The HotSpot type routers are expensive...somewhere in the $600 to $1200 range. If you had a server you could using a router and an access point you could make a secure network with a fee base and a customer database...

it would go like this:

cable modem > router > Server in network card #1 (billing software(with credit card access) and connection sharing software) > network card #2 connected to access point with antenna amplifier and external antenna

this setup works great


and most home based routers are limited to combined 254 physical connections and wireless connections. Some of the owners manuals even state that fact.

I would recommend a router that will load balance all the connections at the same time to avoid the router crashing and dropped/slow connections to other users...that and also limit the virtual connections to 8 per computer. This is important because some people who file share can have hundreds of this type connections open at a time.
the average user usually opens 4 per web page and 2 per download.

the best advise is to block the file sharing ports

You have to have a plan in place...security breach to/from your users opens you to legal issues. Having an open network is asking for it and having a secure network with customers who get the access number from you then use it to hack other users in the same network is bad.

Hotspot routers are great because they isolate each user

here is a great article for you


and

 
Hopefully this question is for home use rather than work. Otherwise you'll probably want something other than a wireless router (more like an access point as outlined above).

In theory, there shouldn't be a limit to the number of wireless devices that can use an access point. There is a finite amount of bandwidth, but as long as everything isn't hitting the router simultaneously that is less of an issue.

In practice, you are typically limited to 254 devices. But this is usually only because the router is passing out IP addresses via DHCP and only allocates a /24 subnet (256 addresses, one reserved for the router and one for the broadcast address).
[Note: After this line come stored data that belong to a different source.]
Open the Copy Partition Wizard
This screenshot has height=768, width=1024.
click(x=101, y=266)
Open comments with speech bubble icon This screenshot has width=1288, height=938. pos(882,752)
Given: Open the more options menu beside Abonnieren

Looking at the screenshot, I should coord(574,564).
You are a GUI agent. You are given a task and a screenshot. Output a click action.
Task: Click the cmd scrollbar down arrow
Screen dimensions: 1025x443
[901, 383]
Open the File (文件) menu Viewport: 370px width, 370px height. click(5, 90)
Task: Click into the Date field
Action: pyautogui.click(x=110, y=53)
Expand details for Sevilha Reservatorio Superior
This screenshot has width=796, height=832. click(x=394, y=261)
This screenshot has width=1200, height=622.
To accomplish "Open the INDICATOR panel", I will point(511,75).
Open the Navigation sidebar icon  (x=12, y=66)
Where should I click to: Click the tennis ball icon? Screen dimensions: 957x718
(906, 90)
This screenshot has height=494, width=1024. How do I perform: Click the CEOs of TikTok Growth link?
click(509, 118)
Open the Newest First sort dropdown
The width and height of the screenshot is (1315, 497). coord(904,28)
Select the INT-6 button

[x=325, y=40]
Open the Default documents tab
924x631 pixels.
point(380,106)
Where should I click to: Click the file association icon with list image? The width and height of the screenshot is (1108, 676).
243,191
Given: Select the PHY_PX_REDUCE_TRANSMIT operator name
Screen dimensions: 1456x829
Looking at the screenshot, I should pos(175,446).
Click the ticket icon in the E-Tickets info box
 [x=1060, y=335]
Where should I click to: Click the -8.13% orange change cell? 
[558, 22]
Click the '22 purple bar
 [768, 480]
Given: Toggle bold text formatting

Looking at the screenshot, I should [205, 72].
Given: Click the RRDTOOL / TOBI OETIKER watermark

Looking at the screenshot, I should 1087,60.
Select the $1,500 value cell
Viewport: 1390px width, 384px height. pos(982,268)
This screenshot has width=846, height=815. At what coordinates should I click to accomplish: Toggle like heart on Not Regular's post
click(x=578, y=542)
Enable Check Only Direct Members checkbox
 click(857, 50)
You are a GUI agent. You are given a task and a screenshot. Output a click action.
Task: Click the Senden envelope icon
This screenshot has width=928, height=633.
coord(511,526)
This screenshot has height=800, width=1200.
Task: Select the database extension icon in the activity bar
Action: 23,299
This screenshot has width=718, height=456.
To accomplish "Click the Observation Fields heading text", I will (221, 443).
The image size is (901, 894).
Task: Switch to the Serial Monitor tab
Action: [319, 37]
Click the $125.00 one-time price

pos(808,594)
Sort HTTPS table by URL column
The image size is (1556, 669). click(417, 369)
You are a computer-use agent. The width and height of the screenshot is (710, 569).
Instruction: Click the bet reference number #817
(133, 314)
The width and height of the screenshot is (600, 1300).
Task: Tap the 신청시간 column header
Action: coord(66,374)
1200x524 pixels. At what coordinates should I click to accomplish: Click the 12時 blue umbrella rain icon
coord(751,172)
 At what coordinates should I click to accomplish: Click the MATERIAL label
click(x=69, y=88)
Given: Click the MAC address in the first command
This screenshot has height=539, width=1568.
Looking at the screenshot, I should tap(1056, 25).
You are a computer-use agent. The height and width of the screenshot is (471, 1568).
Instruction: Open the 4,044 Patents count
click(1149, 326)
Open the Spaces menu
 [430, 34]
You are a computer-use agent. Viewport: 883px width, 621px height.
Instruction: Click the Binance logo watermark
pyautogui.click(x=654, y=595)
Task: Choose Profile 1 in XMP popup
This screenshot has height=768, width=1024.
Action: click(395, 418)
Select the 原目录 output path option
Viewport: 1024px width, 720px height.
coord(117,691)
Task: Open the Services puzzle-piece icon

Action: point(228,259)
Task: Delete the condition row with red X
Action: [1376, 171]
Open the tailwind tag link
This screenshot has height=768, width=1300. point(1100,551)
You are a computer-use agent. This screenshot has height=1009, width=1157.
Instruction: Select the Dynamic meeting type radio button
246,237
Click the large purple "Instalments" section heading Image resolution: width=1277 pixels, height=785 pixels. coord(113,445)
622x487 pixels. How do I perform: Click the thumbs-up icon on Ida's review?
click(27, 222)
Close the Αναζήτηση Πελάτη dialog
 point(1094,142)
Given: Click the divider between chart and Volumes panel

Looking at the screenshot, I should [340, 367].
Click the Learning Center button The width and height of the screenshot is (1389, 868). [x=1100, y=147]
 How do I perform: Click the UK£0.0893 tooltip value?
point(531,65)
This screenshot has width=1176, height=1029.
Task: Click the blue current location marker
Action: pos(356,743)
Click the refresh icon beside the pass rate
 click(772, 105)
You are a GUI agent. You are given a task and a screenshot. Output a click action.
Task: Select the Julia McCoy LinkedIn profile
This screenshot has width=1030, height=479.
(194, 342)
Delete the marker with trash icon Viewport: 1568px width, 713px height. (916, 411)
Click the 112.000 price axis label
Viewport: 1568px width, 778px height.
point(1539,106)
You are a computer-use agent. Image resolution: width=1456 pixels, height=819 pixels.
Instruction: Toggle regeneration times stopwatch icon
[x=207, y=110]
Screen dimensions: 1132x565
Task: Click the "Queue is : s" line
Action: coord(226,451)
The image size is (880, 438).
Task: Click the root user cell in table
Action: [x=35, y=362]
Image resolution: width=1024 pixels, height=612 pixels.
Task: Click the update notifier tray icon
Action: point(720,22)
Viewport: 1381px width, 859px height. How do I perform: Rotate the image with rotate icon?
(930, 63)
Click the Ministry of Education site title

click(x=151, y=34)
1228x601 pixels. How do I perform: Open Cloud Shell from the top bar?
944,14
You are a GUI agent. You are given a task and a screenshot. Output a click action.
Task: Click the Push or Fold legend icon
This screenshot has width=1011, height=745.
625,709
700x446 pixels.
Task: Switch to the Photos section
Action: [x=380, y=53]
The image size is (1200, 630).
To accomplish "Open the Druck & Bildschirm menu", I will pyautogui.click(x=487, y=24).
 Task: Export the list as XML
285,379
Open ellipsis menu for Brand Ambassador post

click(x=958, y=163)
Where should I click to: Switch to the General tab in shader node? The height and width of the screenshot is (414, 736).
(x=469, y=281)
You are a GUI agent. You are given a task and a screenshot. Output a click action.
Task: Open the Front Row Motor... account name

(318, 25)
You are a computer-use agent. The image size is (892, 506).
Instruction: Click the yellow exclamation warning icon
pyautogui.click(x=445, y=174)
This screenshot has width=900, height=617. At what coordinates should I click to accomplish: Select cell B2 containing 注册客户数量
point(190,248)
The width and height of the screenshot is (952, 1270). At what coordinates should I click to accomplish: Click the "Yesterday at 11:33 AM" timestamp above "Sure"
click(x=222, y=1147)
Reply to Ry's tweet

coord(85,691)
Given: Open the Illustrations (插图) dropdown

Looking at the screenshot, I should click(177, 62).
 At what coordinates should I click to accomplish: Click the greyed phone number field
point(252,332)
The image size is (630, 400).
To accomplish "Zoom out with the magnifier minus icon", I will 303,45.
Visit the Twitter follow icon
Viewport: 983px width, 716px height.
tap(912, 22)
If you had a router that could handle DHCP scopes for larger subnets you could, in theory, do more. Keep in mind that this address pool is also shared with the wired devices, so if you hang wired PCs off of that router (or off of another switch behind the router) then the pool would be reduced.

The only other place where you might run into a limitation would be if you secure the router via MAC address. Most wireless routers allow you to restrict wireless access to only specified MAC addresses, and depending on the router model there may be a finite number of MAC addresses that you could specify.
 
Thanks kmcferrin, we have a small office with 5 workstations so we are probably ok with a regular router. Thanks!
 
I do have one question or issue that I hope can be addressed that appears particular to wireless networks. We have a wireless router at work, my work computer has a wireless nic, and I can log onto it from home with remote desktop (both Win XP Pro computers).

The other day I had to do a remote restart (start->run-> shutdown -r) from home, waited long enough for the computer to reboot, but then couldn't log back on.

It looks like the wireless computer doesn't connect with the wireless router until I log into the computer. Is this something particular with my wireless nic card? (I picked up a fairly cheap one - Trendnet)Or can it be setup so that it connect with the router at startup and not have to wait until someone logs in?